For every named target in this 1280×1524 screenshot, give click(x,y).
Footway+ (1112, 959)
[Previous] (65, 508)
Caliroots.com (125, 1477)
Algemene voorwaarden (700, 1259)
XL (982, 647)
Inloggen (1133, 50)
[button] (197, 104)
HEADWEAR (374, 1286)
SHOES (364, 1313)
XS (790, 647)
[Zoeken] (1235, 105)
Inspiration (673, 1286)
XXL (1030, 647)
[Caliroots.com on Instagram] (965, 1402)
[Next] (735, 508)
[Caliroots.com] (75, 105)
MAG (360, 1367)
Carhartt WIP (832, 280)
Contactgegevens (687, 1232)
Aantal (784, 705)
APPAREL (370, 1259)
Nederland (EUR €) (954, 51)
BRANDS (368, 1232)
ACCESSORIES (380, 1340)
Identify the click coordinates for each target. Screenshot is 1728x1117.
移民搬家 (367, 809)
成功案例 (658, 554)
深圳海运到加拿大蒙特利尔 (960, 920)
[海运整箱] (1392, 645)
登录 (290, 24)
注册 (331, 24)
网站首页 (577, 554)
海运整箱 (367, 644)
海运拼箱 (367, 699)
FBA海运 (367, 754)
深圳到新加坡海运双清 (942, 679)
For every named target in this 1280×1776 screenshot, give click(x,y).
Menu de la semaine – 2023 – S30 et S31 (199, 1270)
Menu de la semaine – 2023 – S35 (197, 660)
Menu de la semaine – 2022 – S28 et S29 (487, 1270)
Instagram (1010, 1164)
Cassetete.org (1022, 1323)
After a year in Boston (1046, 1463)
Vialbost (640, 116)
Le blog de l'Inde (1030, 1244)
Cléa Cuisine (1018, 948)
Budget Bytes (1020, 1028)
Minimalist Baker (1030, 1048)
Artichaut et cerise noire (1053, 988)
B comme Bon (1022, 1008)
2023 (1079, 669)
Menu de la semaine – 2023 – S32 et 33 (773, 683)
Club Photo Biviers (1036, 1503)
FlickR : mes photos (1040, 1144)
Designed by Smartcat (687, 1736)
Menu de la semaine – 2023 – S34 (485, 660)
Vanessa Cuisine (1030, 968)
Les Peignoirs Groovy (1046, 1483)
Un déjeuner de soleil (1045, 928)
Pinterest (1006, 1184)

→ Brief: Go through the listing, find each line with the word "this", and copy it.

→ Answer to the problem:
For every named target in this 1280×1524 screenshot, give click(x,y).
For every named target in this 1280×1776 screenshot, give click(x,y).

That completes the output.